> [Input]:
────

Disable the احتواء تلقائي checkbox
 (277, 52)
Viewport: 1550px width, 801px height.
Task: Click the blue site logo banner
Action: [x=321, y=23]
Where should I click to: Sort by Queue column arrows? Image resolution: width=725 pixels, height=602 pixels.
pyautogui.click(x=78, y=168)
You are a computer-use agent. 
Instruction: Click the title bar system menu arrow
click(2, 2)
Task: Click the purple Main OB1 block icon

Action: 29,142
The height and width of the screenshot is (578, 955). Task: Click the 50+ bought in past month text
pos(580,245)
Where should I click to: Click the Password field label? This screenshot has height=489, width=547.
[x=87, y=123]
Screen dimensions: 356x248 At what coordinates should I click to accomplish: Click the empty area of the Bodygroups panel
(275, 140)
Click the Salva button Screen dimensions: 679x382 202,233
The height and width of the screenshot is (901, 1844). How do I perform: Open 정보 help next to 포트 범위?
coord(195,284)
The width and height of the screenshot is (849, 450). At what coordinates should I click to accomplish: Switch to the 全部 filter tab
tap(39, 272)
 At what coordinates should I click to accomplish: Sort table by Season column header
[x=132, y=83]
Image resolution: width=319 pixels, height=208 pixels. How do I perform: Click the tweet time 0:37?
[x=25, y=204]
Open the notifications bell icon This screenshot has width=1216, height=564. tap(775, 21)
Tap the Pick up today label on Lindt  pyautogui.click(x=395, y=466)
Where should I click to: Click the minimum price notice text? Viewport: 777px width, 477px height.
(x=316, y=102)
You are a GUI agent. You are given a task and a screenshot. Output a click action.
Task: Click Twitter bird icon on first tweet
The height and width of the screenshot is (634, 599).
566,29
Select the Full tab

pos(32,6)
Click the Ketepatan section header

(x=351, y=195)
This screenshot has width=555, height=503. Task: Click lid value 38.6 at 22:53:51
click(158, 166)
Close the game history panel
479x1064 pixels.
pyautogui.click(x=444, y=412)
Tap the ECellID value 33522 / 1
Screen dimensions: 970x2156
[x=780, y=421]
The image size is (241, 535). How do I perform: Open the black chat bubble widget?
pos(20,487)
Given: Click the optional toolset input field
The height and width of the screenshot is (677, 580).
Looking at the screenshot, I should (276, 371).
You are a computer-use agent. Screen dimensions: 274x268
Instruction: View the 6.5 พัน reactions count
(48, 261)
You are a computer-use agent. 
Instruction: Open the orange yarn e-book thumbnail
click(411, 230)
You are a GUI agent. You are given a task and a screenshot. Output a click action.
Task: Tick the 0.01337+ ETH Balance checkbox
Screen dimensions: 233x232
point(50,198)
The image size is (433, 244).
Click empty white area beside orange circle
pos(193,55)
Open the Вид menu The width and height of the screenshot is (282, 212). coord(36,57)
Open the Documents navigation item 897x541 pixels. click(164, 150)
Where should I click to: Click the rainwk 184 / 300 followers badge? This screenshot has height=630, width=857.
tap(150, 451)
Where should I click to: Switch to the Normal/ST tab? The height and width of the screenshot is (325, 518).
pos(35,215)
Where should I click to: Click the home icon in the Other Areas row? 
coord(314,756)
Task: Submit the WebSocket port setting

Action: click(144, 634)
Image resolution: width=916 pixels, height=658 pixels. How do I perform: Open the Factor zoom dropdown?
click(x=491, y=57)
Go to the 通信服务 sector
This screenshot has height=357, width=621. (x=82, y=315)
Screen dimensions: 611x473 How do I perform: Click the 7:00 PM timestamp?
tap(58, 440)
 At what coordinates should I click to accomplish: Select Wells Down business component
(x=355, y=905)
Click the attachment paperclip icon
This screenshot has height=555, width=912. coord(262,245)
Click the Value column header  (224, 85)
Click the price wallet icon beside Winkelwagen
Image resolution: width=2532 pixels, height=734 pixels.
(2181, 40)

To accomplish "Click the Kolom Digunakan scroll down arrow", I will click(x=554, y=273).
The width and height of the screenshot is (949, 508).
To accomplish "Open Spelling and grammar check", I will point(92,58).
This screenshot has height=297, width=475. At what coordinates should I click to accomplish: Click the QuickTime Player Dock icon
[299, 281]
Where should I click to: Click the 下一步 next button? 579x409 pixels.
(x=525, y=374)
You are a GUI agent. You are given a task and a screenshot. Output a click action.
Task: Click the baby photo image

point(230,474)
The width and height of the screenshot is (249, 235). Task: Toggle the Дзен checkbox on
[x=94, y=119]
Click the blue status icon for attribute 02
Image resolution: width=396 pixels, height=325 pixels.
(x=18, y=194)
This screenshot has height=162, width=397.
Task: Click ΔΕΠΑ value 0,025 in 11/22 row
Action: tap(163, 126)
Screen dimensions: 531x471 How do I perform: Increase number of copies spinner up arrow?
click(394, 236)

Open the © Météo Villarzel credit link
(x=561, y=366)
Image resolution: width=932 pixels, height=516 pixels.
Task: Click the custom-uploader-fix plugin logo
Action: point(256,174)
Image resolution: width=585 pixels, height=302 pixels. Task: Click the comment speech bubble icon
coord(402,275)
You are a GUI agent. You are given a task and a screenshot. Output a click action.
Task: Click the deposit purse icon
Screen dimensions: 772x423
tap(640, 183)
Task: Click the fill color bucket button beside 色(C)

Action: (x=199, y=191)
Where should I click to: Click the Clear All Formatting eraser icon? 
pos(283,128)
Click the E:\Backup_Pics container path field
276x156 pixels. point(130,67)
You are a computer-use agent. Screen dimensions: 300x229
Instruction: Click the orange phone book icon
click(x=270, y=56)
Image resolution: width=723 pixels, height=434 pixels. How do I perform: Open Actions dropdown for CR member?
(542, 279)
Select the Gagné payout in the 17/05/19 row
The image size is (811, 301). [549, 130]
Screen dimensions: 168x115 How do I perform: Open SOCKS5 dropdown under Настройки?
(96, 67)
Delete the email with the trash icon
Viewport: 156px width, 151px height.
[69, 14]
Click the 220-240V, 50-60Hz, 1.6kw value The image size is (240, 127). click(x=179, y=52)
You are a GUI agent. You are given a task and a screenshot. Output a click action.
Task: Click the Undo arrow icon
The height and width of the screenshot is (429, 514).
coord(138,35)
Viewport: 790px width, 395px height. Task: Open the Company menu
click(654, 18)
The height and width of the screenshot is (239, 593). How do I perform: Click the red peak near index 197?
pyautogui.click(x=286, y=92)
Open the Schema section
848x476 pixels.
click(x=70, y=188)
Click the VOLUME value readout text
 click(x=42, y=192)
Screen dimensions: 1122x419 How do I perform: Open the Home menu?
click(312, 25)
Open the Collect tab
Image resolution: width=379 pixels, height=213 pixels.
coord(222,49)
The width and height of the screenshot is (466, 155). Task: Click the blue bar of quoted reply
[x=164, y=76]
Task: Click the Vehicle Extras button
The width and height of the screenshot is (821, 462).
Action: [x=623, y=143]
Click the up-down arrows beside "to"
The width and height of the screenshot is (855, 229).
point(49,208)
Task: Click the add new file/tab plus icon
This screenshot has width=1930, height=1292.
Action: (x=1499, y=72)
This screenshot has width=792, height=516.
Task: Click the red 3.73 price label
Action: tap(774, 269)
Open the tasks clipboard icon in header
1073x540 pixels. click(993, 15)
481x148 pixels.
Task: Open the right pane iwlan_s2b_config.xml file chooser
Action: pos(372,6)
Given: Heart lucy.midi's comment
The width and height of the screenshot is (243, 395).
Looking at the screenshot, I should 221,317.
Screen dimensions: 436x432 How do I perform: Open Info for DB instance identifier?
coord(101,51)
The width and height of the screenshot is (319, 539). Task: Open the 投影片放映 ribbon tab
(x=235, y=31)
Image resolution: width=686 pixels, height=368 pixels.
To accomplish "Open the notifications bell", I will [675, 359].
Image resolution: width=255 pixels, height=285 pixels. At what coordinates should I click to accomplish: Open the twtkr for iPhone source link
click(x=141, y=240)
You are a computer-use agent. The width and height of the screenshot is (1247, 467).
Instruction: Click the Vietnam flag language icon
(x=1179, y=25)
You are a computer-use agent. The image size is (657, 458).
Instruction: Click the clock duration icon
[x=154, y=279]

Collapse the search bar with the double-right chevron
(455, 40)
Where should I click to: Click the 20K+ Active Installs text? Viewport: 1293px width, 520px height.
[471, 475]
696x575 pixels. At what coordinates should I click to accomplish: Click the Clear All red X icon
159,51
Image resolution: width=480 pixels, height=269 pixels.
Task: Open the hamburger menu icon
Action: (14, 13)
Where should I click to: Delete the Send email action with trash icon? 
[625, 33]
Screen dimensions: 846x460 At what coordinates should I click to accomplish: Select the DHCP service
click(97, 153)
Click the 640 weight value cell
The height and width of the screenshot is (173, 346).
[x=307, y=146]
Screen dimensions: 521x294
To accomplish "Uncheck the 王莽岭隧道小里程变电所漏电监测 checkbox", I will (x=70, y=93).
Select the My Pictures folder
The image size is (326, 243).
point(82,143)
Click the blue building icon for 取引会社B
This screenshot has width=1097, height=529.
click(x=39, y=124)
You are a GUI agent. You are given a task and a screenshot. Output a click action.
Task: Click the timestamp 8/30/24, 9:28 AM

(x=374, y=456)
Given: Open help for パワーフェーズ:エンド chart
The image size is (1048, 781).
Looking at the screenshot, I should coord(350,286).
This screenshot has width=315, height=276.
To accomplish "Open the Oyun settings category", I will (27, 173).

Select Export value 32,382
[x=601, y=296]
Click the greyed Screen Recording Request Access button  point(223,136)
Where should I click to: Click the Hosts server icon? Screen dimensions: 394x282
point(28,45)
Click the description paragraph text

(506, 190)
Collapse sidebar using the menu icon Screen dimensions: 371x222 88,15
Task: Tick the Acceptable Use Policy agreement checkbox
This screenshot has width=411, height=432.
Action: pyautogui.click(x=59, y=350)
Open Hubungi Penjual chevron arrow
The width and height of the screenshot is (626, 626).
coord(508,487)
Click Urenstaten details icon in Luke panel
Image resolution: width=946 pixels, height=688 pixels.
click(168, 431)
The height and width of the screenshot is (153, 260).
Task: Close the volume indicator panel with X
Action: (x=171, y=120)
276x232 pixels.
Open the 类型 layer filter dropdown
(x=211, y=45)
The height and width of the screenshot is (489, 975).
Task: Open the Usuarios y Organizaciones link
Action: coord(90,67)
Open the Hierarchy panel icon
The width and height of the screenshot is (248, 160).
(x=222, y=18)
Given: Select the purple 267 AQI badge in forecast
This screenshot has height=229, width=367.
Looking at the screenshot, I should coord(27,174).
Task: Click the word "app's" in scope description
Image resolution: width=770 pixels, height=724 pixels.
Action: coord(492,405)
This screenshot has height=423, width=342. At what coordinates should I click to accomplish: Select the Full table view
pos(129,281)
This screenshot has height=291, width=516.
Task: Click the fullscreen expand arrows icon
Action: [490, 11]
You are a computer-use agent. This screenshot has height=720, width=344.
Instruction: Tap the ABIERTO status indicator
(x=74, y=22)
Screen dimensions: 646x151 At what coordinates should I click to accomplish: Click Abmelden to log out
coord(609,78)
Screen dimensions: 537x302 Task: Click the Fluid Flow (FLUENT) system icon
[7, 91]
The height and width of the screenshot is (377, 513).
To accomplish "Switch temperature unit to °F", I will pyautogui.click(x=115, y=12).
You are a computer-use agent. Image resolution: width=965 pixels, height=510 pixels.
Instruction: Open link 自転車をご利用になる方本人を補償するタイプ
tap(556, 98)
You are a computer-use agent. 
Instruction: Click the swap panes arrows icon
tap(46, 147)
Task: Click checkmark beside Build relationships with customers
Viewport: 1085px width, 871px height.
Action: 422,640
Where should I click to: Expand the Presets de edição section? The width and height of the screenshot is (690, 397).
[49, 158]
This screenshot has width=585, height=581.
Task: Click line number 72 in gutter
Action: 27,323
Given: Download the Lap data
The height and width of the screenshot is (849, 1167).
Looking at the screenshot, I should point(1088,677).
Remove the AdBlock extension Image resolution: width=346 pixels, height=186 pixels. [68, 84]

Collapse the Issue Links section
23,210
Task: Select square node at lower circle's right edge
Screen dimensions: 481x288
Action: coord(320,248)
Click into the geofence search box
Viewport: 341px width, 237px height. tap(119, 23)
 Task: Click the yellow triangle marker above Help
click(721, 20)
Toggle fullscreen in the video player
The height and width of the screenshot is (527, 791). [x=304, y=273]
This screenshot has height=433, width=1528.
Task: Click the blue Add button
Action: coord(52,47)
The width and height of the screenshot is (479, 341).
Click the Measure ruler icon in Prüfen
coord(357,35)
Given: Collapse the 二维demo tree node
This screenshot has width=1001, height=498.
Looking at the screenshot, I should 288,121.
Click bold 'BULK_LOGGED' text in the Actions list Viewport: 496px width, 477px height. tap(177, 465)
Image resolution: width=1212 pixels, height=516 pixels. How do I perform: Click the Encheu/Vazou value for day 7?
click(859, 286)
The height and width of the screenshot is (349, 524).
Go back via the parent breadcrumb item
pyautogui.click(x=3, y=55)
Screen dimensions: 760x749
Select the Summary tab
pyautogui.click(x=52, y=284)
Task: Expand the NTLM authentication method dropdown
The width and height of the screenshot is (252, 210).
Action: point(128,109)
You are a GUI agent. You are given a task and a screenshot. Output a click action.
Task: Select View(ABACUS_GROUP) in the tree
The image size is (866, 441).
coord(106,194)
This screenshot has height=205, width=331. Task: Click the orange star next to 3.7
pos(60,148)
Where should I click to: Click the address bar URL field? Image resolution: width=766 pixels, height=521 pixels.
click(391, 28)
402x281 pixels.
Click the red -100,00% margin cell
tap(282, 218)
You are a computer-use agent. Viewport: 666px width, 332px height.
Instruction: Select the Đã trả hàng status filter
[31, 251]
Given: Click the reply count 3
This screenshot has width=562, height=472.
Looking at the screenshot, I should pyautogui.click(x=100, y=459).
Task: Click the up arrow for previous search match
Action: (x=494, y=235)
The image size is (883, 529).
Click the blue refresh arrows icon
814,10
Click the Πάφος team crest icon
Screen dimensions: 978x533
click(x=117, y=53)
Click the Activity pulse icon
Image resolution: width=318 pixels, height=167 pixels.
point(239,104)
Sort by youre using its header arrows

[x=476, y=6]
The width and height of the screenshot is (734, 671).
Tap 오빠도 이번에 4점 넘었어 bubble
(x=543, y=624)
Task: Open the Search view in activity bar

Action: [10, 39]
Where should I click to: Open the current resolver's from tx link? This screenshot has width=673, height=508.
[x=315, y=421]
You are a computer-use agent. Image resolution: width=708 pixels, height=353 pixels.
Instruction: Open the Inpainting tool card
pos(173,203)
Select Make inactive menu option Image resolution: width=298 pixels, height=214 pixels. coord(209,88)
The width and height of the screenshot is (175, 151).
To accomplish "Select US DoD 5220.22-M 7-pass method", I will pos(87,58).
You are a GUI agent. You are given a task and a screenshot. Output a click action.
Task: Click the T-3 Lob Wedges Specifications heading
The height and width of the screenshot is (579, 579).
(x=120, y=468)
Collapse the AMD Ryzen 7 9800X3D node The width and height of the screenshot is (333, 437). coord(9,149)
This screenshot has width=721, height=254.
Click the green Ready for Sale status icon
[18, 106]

────

> [Exercise details]: Would you please copy, word for word, everything above from the line containing "Task: Tick the Acceptable" down to the line containing "Click Urenstaten details icon in Luke panel", those two lines included?

> [Final answer]:
Task: Tick the Acceptable Use Policy agreement checkbox
This screenshot has width=411, height=432.
Action: pyautogui.click(x=59, y=350)
Open Hubungi Penjual chevron arrow
The width and height of the screenshot is (626, 626).
coord(508,487)
Click Urenstaten details icon in Luke panel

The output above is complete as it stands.